• _INSTRUÇÃO 1_
Responda, com base no texto fornecido:
(a) Quantas indicações ao Grammy 2016 Kendrick Lamar recebeu?
(b) Por qual cidade ele voa no clipe de "Alright"?
(c) Com que idade ele surgiu com suas mixtapes?
• _INSTRUÇÃO 2_
Enumere todos os artistas e grupos musicais mencionados no texto fornecido.
• _INSTRUÇÃO 3_
Devolva, sem qualquer alteração, o trecho do texto fornecido que vai desde "Do UOL, em São" até "vem das ruas.".

• _TEXTO FORNECIDO_
Do UOL, em São Paulo

08/12/2015 17h36

As 11 indicações ao Grammy 2016 dão a dica: este foi o ano de Kendrick Lamar. O rapper californiano de 28 anos conquistou o prestígio da crítica com seu terceiro disco, "To Pimp a Butterfly", presente no topo de oito em cada dez listas de melhores lançamentos de 2015. Mas como qualquer disco de rap que se preze —e este é um dos grandes—, seu maior feito vem das ruas.

Como um mantra, o refrão da música "Alright" ("Nós vamos ficar bem", em tradução livre) foi entoado durante protesto do Black Lives Matter, contra a brutalidade policial sofrida por um estudante na Universidade Estadual de Cleveland, em Ohio. O clamor foi novamente ouvido em Washington, na comemoração do 20° aniversário da Marcha de Mil Homens, marco do combate à desigualdade racial nos Estados Unidos.

Entre o panteão da indústria musical e as vozes das ruas, Kendrick Lamar atingiu um raro equilíbrio entre popularidade e consciência, traduzido nas imagens do impactante clipe de "Alright". No vídeo, ele voa pelas ruas de Los Angeles, sorridente, inspirado e inspirando seus "homies" [manos], mas termina com o destino comum a muitos dos seus: alvejado pela polícia. Não há sucesso que mude sua condição frente a uma sociedade racista.

Kendrick surgiu com suas mixtapes aos 16 anos. As elogiadas letras chamaram a atenção de outros rappers, incluindo o lendário Dr. Dre, e ajudaram a revitalizar a cena na Costa Oeste, berço do gangsta. O segundo disco, "good kid, m.A.A.d city", trouxe sucesso para além dos Estados Unidos e emplacou o single "Bitch Don't Kill My Vibe" nas paradas e como gíria -- é aquela frase que você manda quando alguém quer cortar seu barato.

A transformação de Kendrick no rapper queridinho do momento --e como convidado em trabalhos distintos ao seu, como nas parcerias com Imagine Dragons e Taylor Swift, com quem disputa a categoria de álbum do ano no Grammy-- o deixou ainda maior, mas acabou com a sua "vibe".

• _MATERIAL FORNECIDO_

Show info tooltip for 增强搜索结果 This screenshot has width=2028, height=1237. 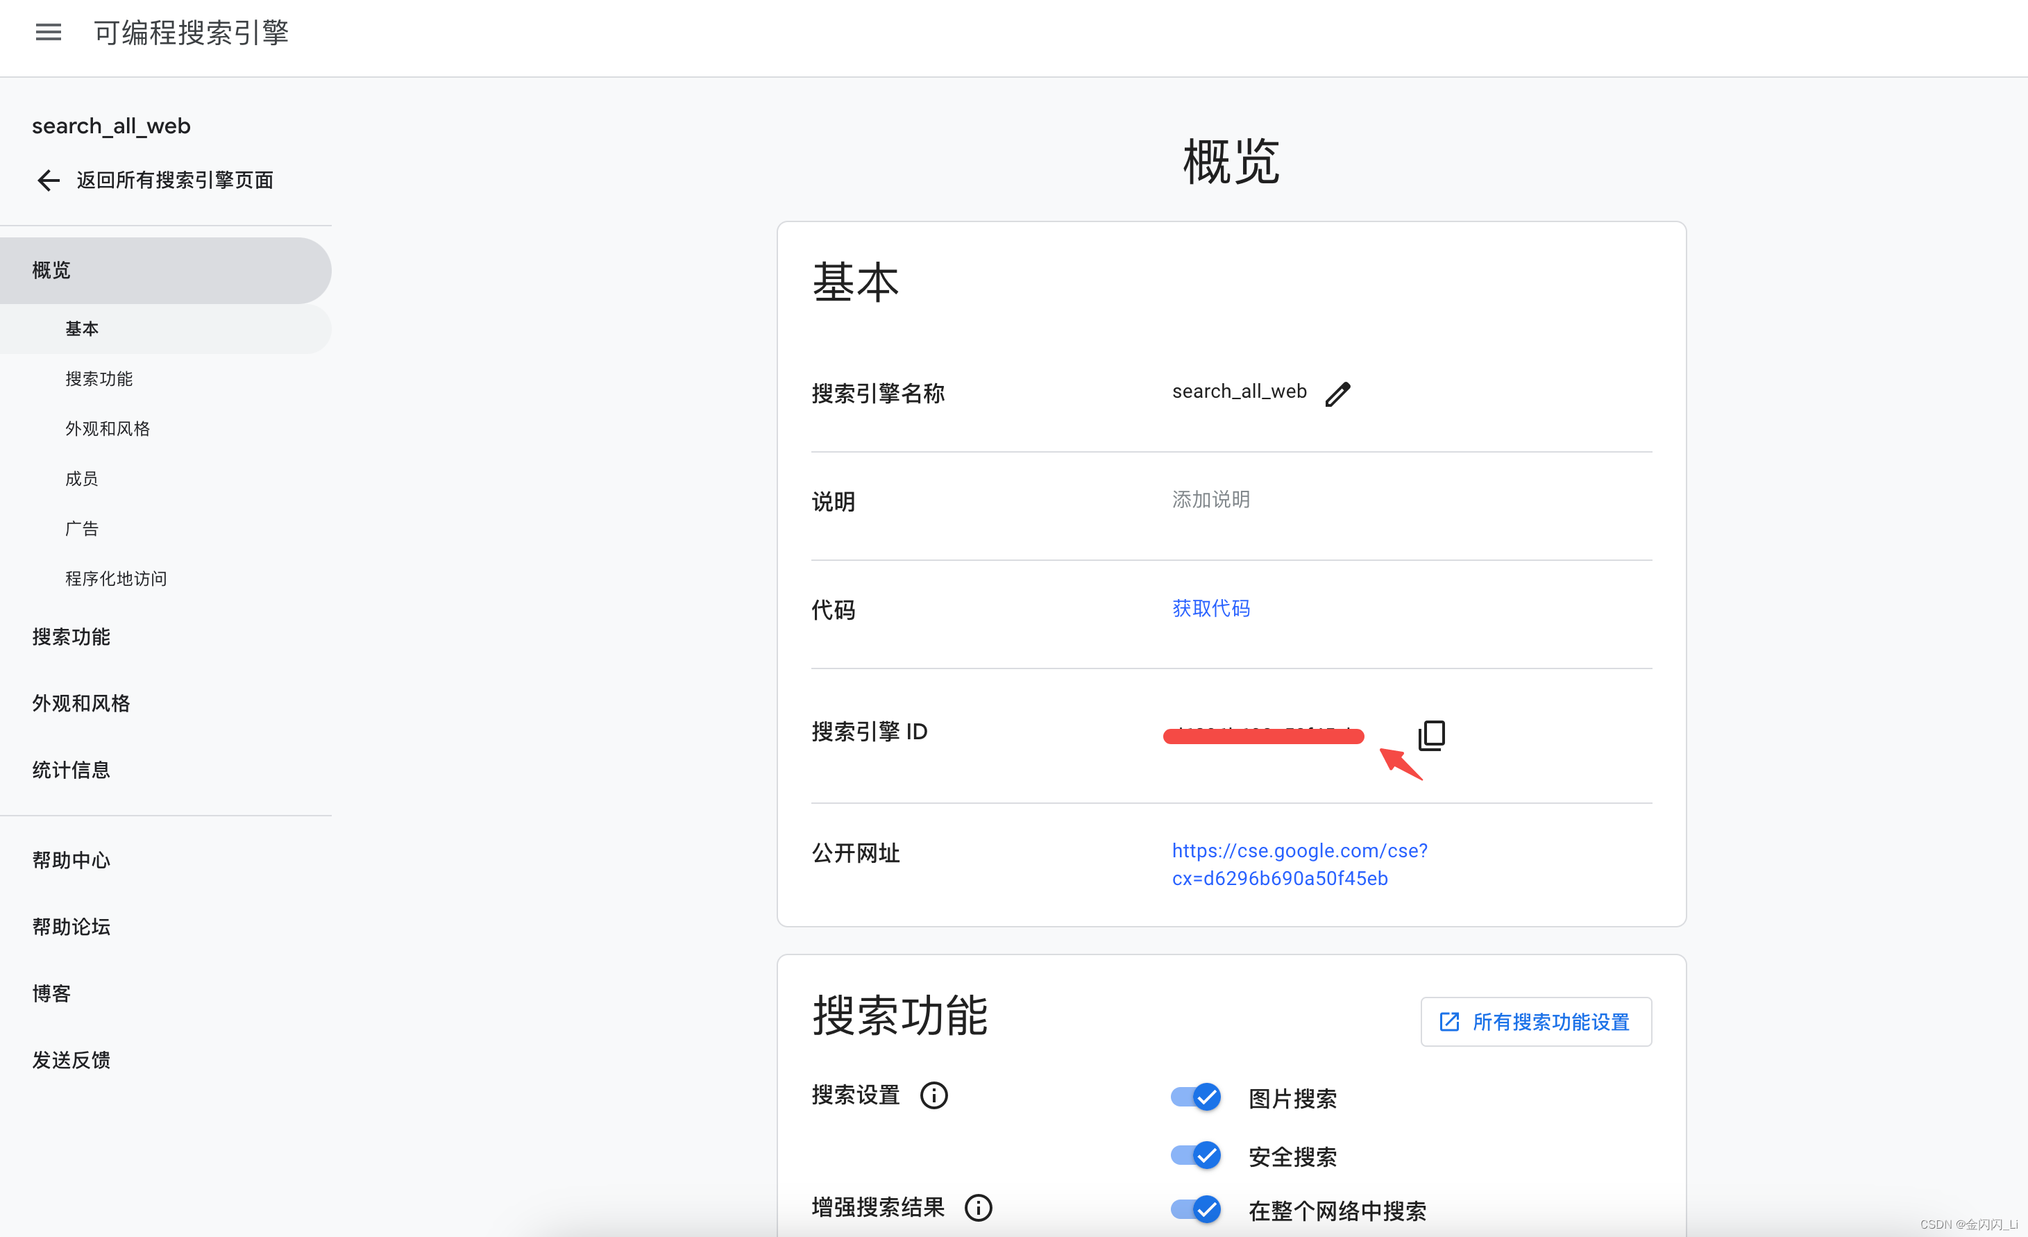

• _RESULTADO 1_
(a) 11 indicações.
(b) Los Angeles.
(c) Aos 16 anos.

• _RESULTADO 2_
Kendrick Lamar
Dr. Dre
Imagine Dragons
Taylor Swift

• _RESULTADO 3_
Do UOL, em São Paulo

08/12/2015 17h36

As 11 indicações ao Grammy 2016 dão a dica: este foi o ano de Kendrick Lamar. O rapper californiano de 28 anos conquistou o prestígio da crítica com seu terceiro disco, "To Pimp a Butterfly", presente no topo de oito em cada dez listas de melhores lançamentos de 2015. Mas como qualquer disco de rap que se preze —e este é um dos grandes—, seu maior feito vem das ruas.